Begin with the line in which "Ausstattung (418, 1302)" appears and end with the final line of the entries. Retype each one exactly and add nothing.

(Beginning of Extracted data)

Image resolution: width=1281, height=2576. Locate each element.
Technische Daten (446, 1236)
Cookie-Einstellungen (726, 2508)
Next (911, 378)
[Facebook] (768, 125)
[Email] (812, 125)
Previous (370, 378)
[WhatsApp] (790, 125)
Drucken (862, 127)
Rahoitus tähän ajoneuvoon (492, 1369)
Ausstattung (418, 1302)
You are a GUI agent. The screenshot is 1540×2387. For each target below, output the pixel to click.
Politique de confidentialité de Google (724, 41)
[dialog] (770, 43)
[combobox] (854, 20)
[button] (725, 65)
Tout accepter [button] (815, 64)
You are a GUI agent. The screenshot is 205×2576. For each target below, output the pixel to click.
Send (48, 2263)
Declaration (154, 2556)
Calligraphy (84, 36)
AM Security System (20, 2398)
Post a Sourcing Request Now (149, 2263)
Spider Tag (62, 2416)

(End of Extracted data)

Reply:
Ausstattung (418, 1302)
You are a GUI agent. The screenshot is 1540×2387. For each target below, output the pixel to click.
Politique de confidentialité de Google (724, 41)
[dialog] (770, 43)
[combobox] (854, 20)
[button] (725, 65)
Tout accepter [button] (815, 64)
You are a GUI agent. The screenshot is 205×2576. For each target below, output the pixel to click.
Send (48, 2263)
Declaration (154, 2556)
Calligraphy (84, 36)
AM Security System (20, 2398)
Post a Sourcing Request Now (149, 2263)
Spider Tag (62, 2416)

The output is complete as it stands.